An Introduction to Non-Classical Logic
- Cover of the second edition
- Author: Graham Priest
- Language: English
- Subject: Non-classical logic
- Published: Cambridge University Press
- Publication date: 2001
- Media type: Book
- Followed by: An Introduction to Non-Classical Logic: From If to Is (2008, expanded 2nd edition)

= An Introduction to Non-Classical Logic =

2001 textbook by Graham Priest

An Introduction to Non-Classical Logic is a 2001 philosophy textbook by philosopher and logician Graham Priest, published by Cambridge University Press. The book provides a systematic introduction to non-classical propositional logics, which are logical systems that differ from standard classical propositional logic. It covers a wide range of topics including modal logic, intuitionistic logic, many-valued logic, relevant logic, and fuzzy logic.

==Editions==
The book has been published in two editions by Cambridge University Press. The first edition, published in 2001, was titled simply An Introduction to Non-Classical Logic. In 2008, Priest published a substantially expanded and revised second edition under the title An Introduction to Non-Classical Logic: From If to Is. The second edition more than doubled the length of the original text, expanding from 242 to 613 pages. This expansion reflected both revisions to existing content, such as the chapter on fuzzy logic which had been critiqued in reviews of the first edition, as well as the addition of new material not covered in the first edition.

==Contents==
The first edition of the book covers many different propositional logics, including classical logic. The subtitle From If to Is was added because the second edition also deals with predicate calculi. The second edition is organized into two main parts; Propositional Logic, and Quantification and Identity.

==Reception==
An Introduction to Non-Classical Logic was designed for multiple audiences. According to American professor of philosophy Stewart Shapiro, the book is accessible to readers with a first or second undergraduate course in symbolic logic, though its optional metatheory sections require graduate-level knowledge. Czech professor of mathematics and philosophy Petr Hájek noted that while Priest included a brief "mathematical prolegomenon" covering set-theoretic notation and proof by induction, advanced material on metatheory would still require graduate-level coursework.

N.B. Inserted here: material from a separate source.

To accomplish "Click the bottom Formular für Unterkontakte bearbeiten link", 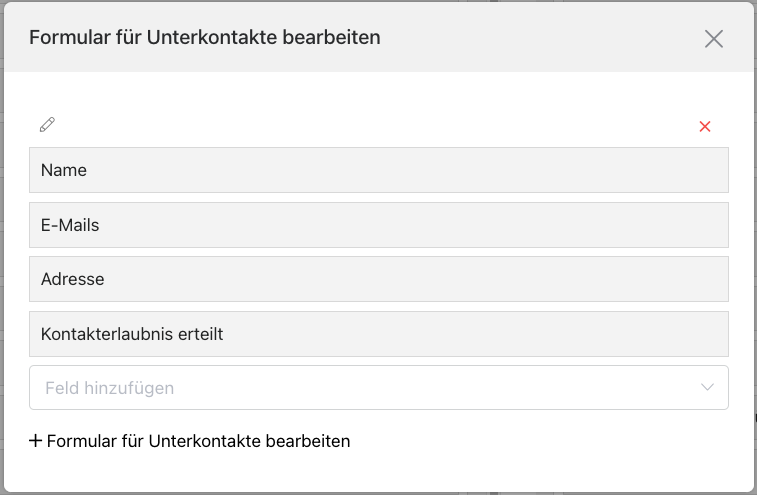I will [198, 441].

The book received positive reviews from academic philosophers. In The Review of Metaphysics: A Philosophical Quarterly, Shapiro praised it as "a very good" introduction, noting that it filled an important gap given the "extensive interest in nonclassical logics" and the typical focus on classical logic in university courses. He commended Priest's "lively and entertaining style when presenting technical material" and the book's balance between overview and technical detail, concluding that it well-served both "casual and diligent" readers.

In The Bulletin of Symbolic Logic, Hájek described it as "a very valuable source in many directions" despite some criticisms of its treatment of fuzzy logic. He noted that Priest acknowledged the book's limitations, quoting the author's preface: "If one waited for perfection one would wait forever." Following discussion with Hájek, Priest indicated plans to revise the fuzzy logic chapter in a future edition. According to J. Mackenzie, the first edition of the book "deserves to become the standard textbook in its field", which he reiterated for the second edition.

Reviewers particularly noted the book's utility as either a supplement to standard logic textbooks or as a primary text for courses on non-classical logic. However, some limitations were identified, including its restriction to propositional logic and relatively brief treatment of some philosophical issues underlying different logical systems. Shapiro encouraged Priest to write a companion volume covering quantification in non-classical logics.